==== Exercise text

A man who stole and destroyed a statue of Jackie Robinson that stood outside a youth baseball field in Wichita, Kan., was sentenced to a total of 15 years in prison on theft and other charges on Friday.
The man, Ricky Alderete, 45, is the only person who has been arrested in the theft, which occurred in January, though investigators said more people were involved.
Mr. Alderete, who had a criminal record for drug charges before the statue theft and had spent time in prison, was charged in February with felony theft, aggravated criminal damage to property and giving false information in connection with the crime.
Photographs of the statue’s bronze feet, the only part of the beloved baseball player’s likeness that was left behind, gained international attention. There were concerns that the statue’s destruction had been a hate-motivated crime, but investigators said in February that there was no evidence to support this.
“Instead, we believe this theft was motivated by the financial gain of scrapping common metal,” Lt. Aaron Moses of the Wichita Police Department said at the time.
Surveillance video footage from early on the morning of Jan. 25 showed two figures severing the statue with a concrete saw outside McAdams Park in Wichita and then placing it in the bed of a truck that was eventually linked to Mr. Alderete.
A city worker found pieces of the statue in a burning trash can. The statue was deemed damaged beyond repair.
Text messages reviewed by investigators showed Mr. Alderete telling a friend about a stolen chunk of bronze weighing 250 to 350 pounds, according to court records.
“I am on my way to the scrap yard now so that we can process the scrap and get paid,” a line from Mr. Alderete’s messages read, according to the records.
During an interview with investigators, Mr. Alderete admitted to cutting the statue, but he said that he had been hired to do it by another person, according to court records. He was never paid, investigators wrote.
More than one person was discovered to be involved in the attempted sale of the statue, according to court records.
On Friday, Mr. Alderete was sentenced to 162 months in prison for aggravated burglary and 18 months in prison for aggravated criminal damage to property, said Jorge M. De Hoyos, an assistant public defender representing Mr. Alderete. The sentences will run consecutively.
The aggravated burglary charge stems from an episode on Feb. 1, when Mr. Alderete fled the police when they thought he was involved with the statue theft, Mr. De Hoyos said.
Mr. Alderete broke into a home and told the person inside that he was running from the police, according to court documents. Mr. Alderete fell asleep, the person inside the home got out and the police arrested Mr. Alderete.

========
==== Information provided

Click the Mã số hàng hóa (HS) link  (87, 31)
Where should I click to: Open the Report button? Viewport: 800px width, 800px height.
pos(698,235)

========

* [Work order]: Translate this sentence from the article on the Jackie Robinson statue theft into Spanish: "A city worker found pieces of the statue in a burning trash can." The lines are separate material, unrelated to the article on the Jackie Robinson statue theft.

* [Response]: Un trabajador municipal encontró pedazos de la estatua en un bote de basura en llamas.